For its half, Odyssey is pledging to collaborate with artistic professionals — not change them.
“Interactive video […] opens the door to completely new types of leisure, the place tales might be generated and explored on demand, free from the constraints and prices of conventional manufacturing,” writes the corporate in its weblog submit. “Over time, we imagine all the pieces that’s video right this moment — leisure, adverts, training, coaching, journey, and extra — will evolve into interactive video, all powered by Odyssey.”
Odyssey’s demo is a bit tough across the edges, which the corporate acknowledges in its submit. The environments the mannequin generates are blurry and distorted, and unstable within the sense that their layouts don’t all the time stay the identical. Stroll ahead in a single course for some time or flip round, and the environment may instantly look completely different.

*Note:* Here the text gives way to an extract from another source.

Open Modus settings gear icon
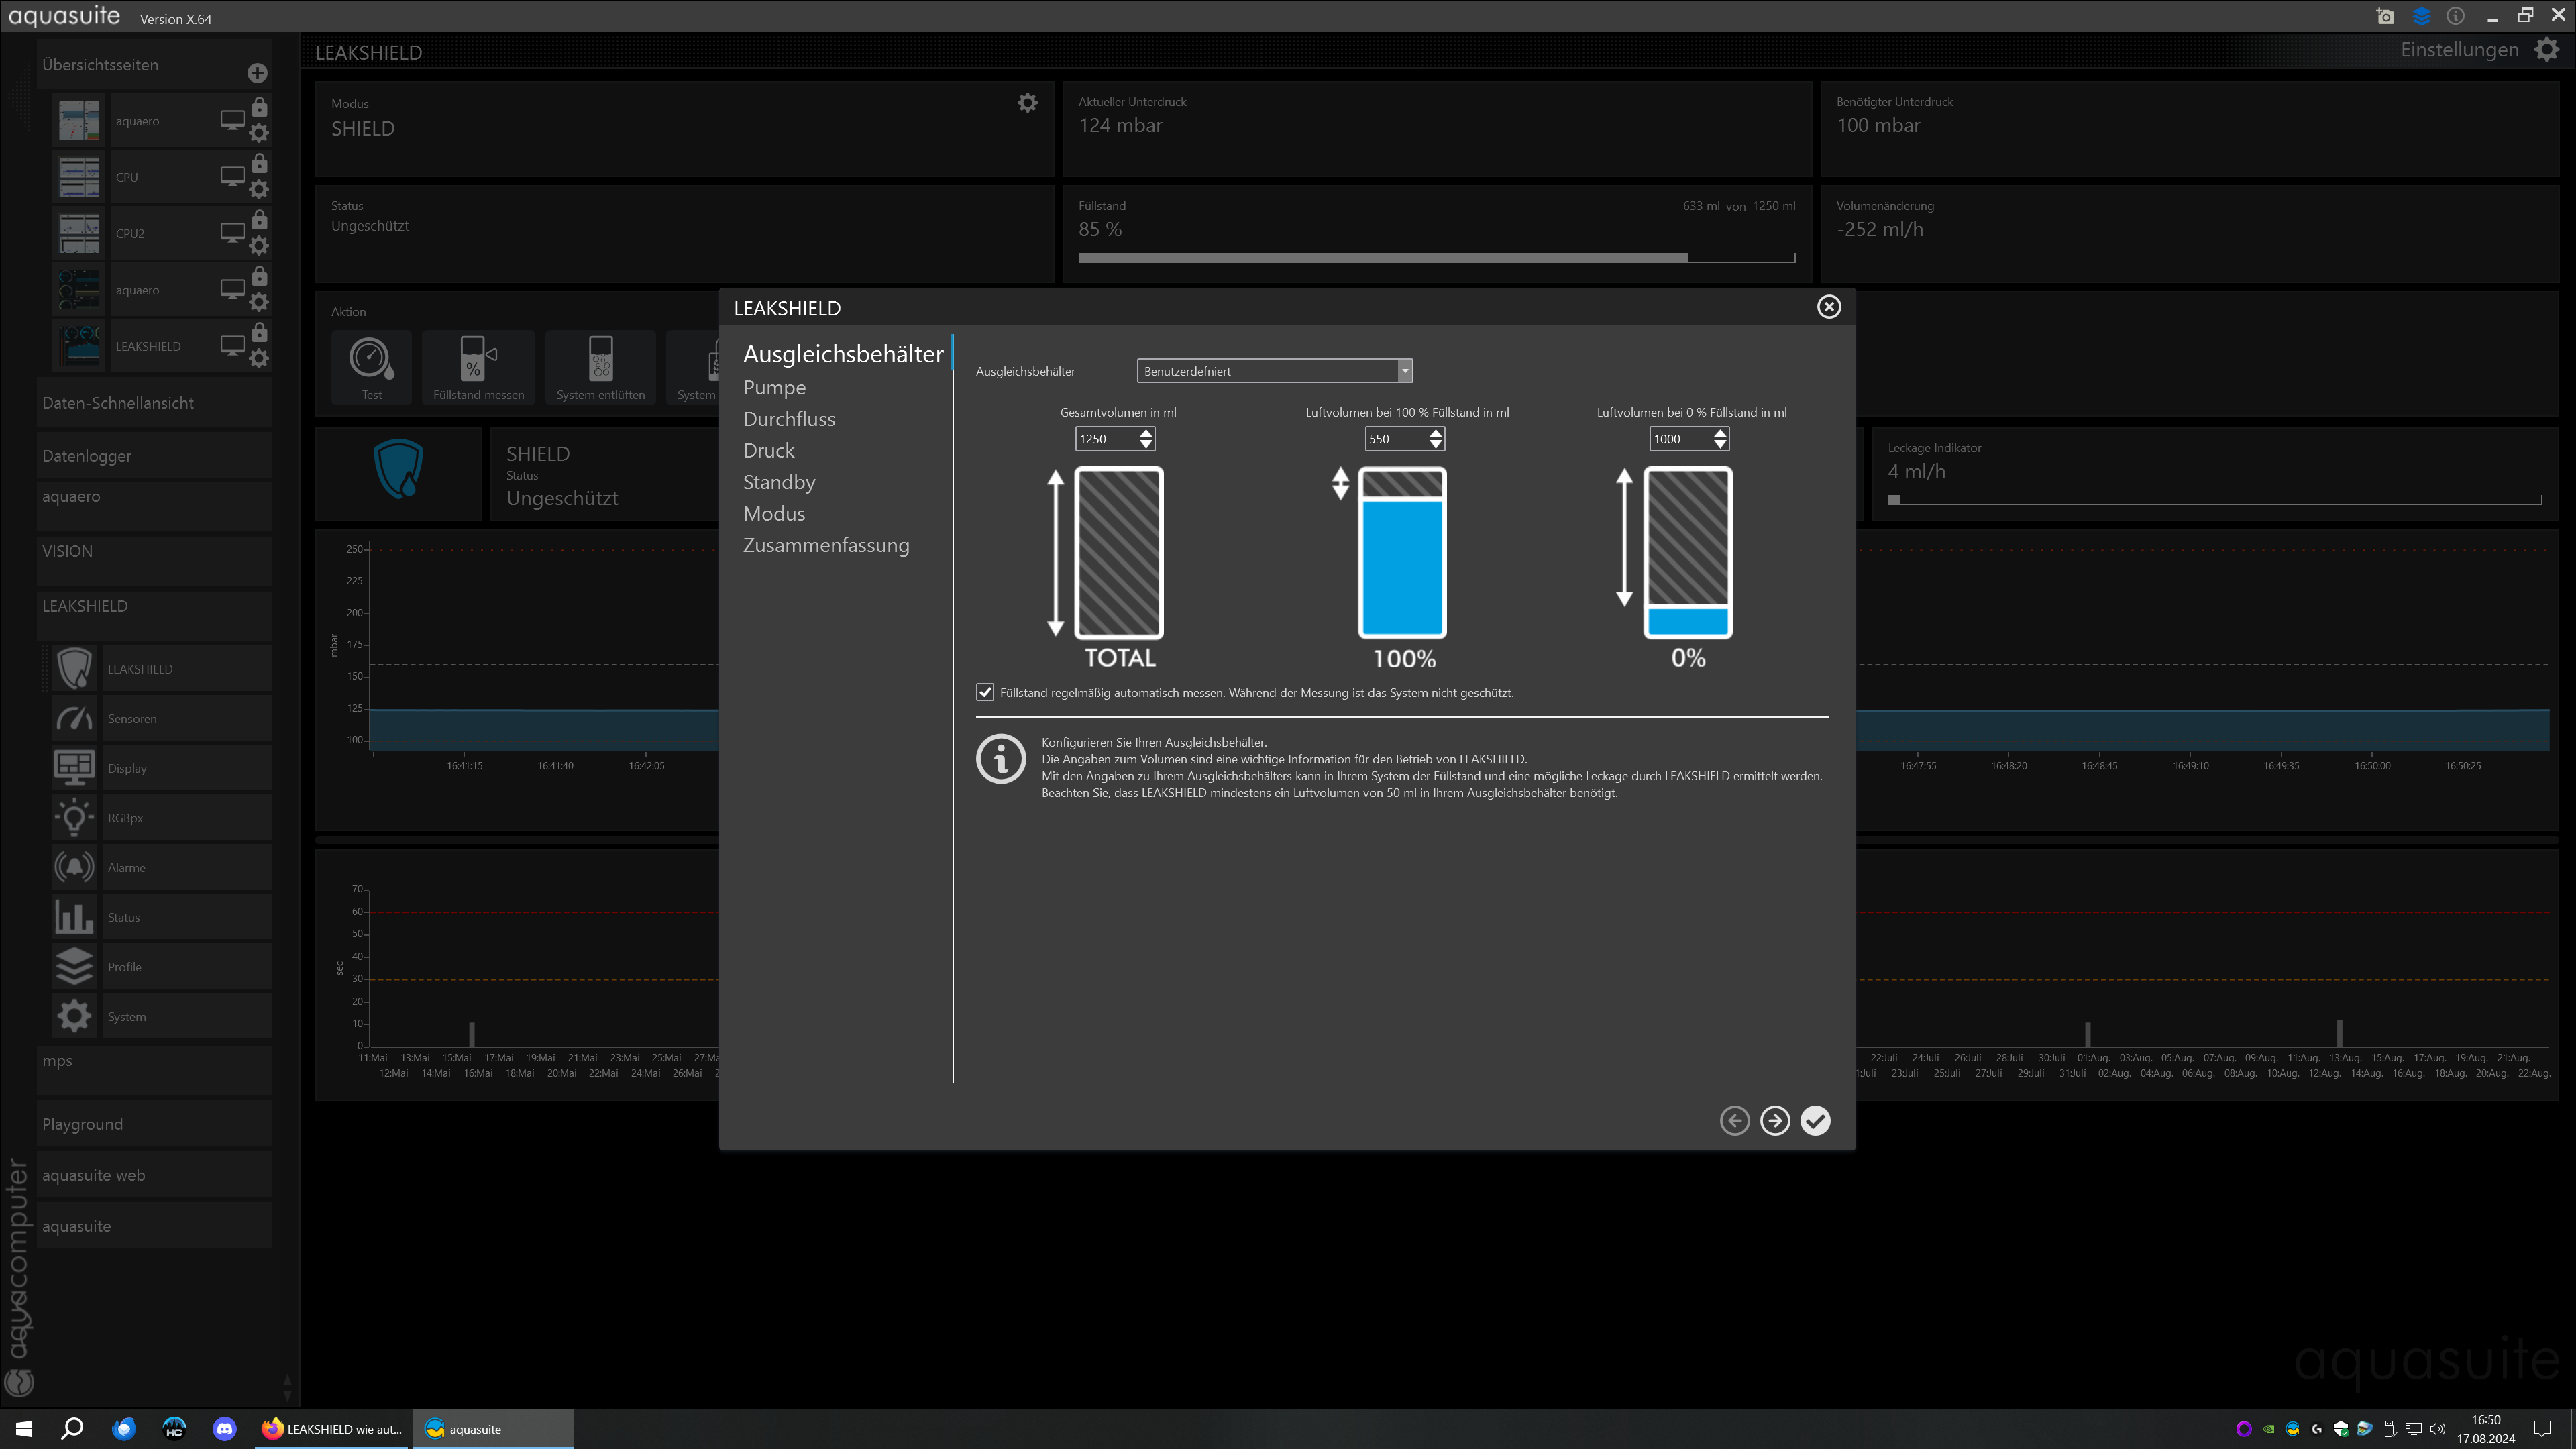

However the firm’s promising to quickly enhance upon the mannequin, which may at the moment stream video at as much as 30 frames per second from clusters of Nvidia H100 GPUs at the price of $1-$2 per “user-hour.”
“Wanting forward, we’re researching richer world representations that seize dynamics much more faithfully, whereas growing temporal stability and protracted state,” writes Odyssey in its submit. “In parallel, we’re increasing the motion area from movement to world interplay, studying open actions from large-scale video.”
Odyssey is taking a special strategy than many AI labs on the planet modeling area. It designed a 360-degree, backpack-mounted digicam system to seize real-world landscapes, which Odyssey thinks can function a foundation for higher-quality fashions than fashions educated solely on publicly out there knowledge.
To this point, Odyssey has raised $27 million from buyers together with EQT Ventures, GV, and Air Road Capital. Ed Catmull, one of many co-founders of Pixar and former president of Walt Disney Animation Studios, is on the startup’s board of administrators.
Final December, Odyssey mentioned it was engaged on software program that enables creators to load scenes generated by its fashions into instruments resembling Unreal Engine, Blender, and Adobe After Results in order that they are often hand-edited.